Available records don’t provide any detailed information on Waslawik’s war service, so we have no insight into the kind of war experience the young man had. By January 1920, however, we do know that now first-sergeant Waslawik was stationed at a military prison in Coblentz, Germany, where he served as a guard, remaining there until late July 1920 when he finally boarded a transport ship for home. 

Upon his return to the United States, Waslawik completed one more year of military service. An honorable discharge followed in August, 1921, ending Waslawik’s eight-year career in the army. He then petitioned the United States government for citizenship under new naturalization laws passed in 1918 and 1919, provisions that extended citizenship to foreign-born veterans of the First World War. In his application, Waslawik also asked the government to change his surname from Waslawik to Wesley, a request that was granted.

Wesley and his wife Margaret, whom he married while stationed in Germany in April 1920, remained in Black Mountain only a short time, relocating to Clarion, Pennsylvania, with their young daughter Grace Eva sometime before 1930. He secured work as an oil gager—one who samples and tests oil quality—with the Valvoline Oil Company in East Butler.

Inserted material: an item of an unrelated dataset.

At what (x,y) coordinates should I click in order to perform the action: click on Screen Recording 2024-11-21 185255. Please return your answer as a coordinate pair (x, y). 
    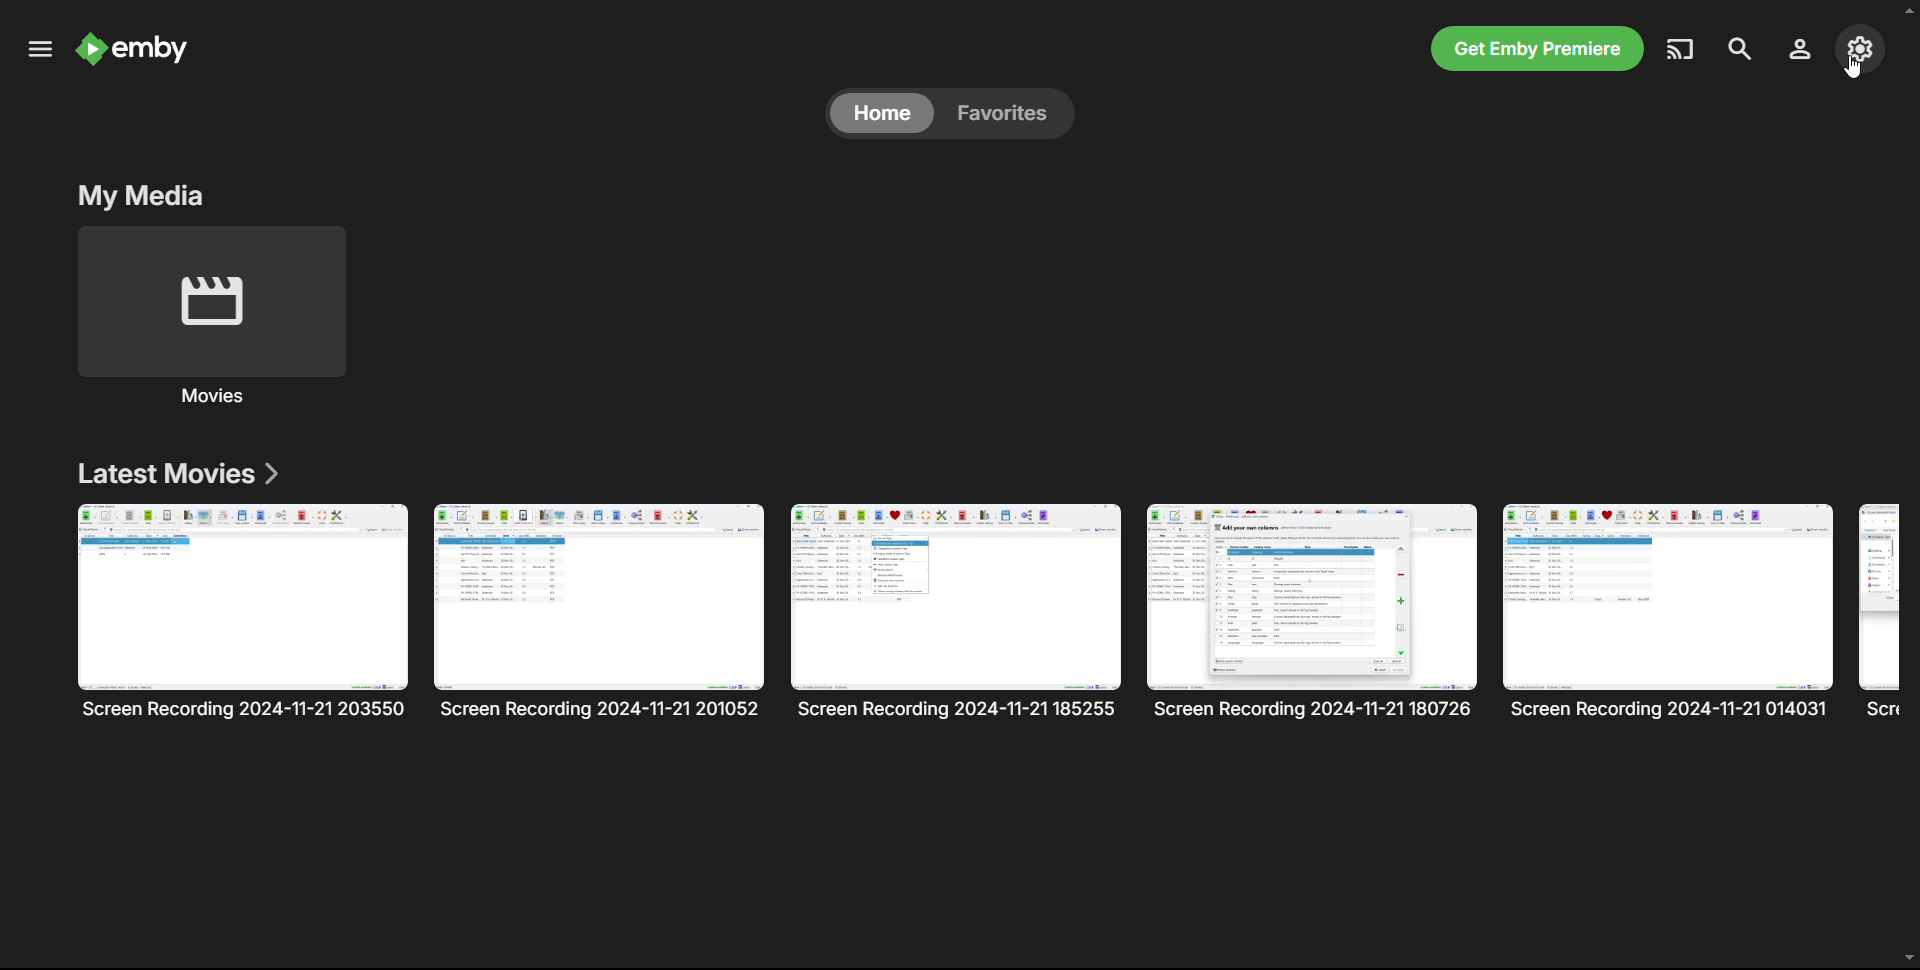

North Carolina must have made some kind of impression on Wesley, however. We lose him in the historical record after 1942, but he turns up again in 1975, the year of his death. At some point in that thirty-three-year-span, Wesley returned to the Old North State and settled in Southport. He died on Bald Head Island on September 13, 1975, and is interred in the National Cemetery at Wilmington, a veteran’s headstone marking his final resting place.